Die Schwammerl-Saison hat dieses Jahr ungewöhnlich spät begonnen. Grund dafür ist die anhaltende Trockenheit der vergangenen Monate.
Wer sich auf die Suche nach Eierschwammerln und anderen Pilzen machen will, muss besonders auf die gesetzlichen Bestimmungen achten.
Die Vergiftungsinformationszentrale (VIZ) erwartet, dass sich die Zahl der Pilzanfragen heuer deutlich nach hinten verschieben wird. Zwischen Jänner und Juli 2026 wurden 120 pilzbezogene Anfragen registriert. Zum Vergleich: Im Jahr 2025 waren es im selben Zeitraum rund 180, 2024 sogar etwa 220.
Für das Wachstum der Pilze sind vor allem ausreichend Feuchtigkeit und milde Temperaturen entscheidend. Besonders gut gedeihen sie in schattigen, kühlen Wäldern. Fichtenwälder bieten ideale Bedingungen.

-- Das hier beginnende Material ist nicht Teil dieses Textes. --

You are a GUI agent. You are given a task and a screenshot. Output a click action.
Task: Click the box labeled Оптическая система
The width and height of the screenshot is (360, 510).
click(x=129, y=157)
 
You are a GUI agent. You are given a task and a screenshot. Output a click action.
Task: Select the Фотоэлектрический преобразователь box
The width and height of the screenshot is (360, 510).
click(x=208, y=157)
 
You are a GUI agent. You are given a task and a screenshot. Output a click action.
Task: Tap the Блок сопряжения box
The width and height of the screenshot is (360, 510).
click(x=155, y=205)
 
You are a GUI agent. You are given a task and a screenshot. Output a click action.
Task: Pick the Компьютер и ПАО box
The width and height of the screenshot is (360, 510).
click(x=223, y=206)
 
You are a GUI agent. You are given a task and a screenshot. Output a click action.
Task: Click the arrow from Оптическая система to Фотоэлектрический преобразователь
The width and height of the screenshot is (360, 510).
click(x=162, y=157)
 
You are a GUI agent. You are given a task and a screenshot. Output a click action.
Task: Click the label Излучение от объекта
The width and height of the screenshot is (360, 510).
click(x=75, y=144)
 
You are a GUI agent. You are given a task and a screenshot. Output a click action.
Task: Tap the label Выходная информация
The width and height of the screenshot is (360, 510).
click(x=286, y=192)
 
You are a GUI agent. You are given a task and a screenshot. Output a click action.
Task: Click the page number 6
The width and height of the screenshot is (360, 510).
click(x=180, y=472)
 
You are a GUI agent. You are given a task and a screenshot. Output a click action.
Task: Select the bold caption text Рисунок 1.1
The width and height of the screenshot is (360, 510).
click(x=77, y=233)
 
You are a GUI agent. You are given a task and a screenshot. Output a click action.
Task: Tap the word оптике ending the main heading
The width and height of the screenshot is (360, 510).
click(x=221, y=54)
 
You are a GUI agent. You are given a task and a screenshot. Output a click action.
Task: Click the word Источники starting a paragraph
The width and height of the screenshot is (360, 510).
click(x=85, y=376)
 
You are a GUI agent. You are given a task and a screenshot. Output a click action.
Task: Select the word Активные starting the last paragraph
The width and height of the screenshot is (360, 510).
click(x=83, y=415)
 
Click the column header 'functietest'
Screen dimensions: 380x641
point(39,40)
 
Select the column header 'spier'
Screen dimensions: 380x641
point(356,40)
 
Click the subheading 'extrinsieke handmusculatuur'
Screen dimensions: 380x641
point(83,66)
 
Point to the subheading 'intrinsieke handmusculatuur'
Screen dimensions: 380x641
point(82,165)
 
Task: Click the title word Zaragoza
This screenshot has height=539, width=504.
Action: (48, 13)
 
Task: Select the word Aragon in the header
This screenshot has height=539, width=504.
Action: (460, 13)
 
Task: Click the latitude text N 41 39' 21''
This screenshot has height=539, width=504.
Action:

Auf Kalkuntergrund wachsen hingegen weniger Pilzarten.
Pro Person und Tag dürfen maximal 2 kg gesammelt werden, bei Gruppen gilt das entsprechende Vielfache, jedoch höchstens 8 kg. Wer sich nicht daran hält, riskiert eine Geldstrafe.
Diese variiert: In Kärnten sind Zahlungen von bis zu 3.630 Euro (oder zwei Wochen Haft) bei groben Verstößen gegen die Pilzverordnung möglich. In Salzburg bis zu 14.000 Euro, in Tirol drohen bis zu 30.000 Euro Strafe für bandenmäßig organisierte "Pilz-Diebe", die im großen Stil gewerblich sammeln.
Pilze dürfen auch nur gesammelt werden, wenn sie sicher bestimmt und verwertet werden können. Das Verarbeiten der Pilze vor Ort, ausgenommen das Putzen, ist verboten.
In drei Bundesländern (Salzburg, Tirol und Kärnten) ist das Schwammerlsuchen für den Eigenbedarf nur von 7 bis 19 Uhr erlaubt. In Vorarlberg von 8 bis 17 Uhr. In Nationalparks (z. B. Hohe Tauern) sowie in streng geschützten Natur- oder Kernzonen ist das Pilzsammeln grundsätzlich verboten.
In Wien gibt es zwar keine Landesbestimmungen, einige Schwammerlgebiete wie die Lobau, der Wienerwald oder der Lainzer Tiergarten sind dennoch Schutzgebiete. Hier gibt es vereinzelt Sammelverbote.
Beim Ernten sollte darauf geachtet werden, Speisepilze vorsichtig mit einem Pilzmesser aus der Erde zu heben, da sich am unteren Stielende wichtige Erkennungsmerkmale befinden. Nur bei wenigen gut bekannten Arten wie Eierschwammerln oder Morcheln kann abgeschnitten werden.
Vorsicht: Bestimmte Schwammerl – wie der Kaiserling – sind in Oberösterreich und Kärnten hingegen vollkommen geschützt und dürfen überhaupt nicht gesammelt werden.
Beliebte Pilze wie Steinpilze und Eierschwammerl dürfen in Kärnten auch überhaupt nur vom 15. Juni bis 30. September gesammelt werden.